[Brief]: Reproduce the records starting at the line that contains "You are a computer-use agent." and running to the last line, exactly and in full.

· · · ·

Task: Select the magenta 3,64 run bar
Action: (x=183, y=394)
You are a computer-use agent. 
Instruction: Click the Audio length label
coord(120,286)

· · · ·

[Task solution]:
You are a computer-use agent. 
Instruction: Click the Audio length label
coord(120,286)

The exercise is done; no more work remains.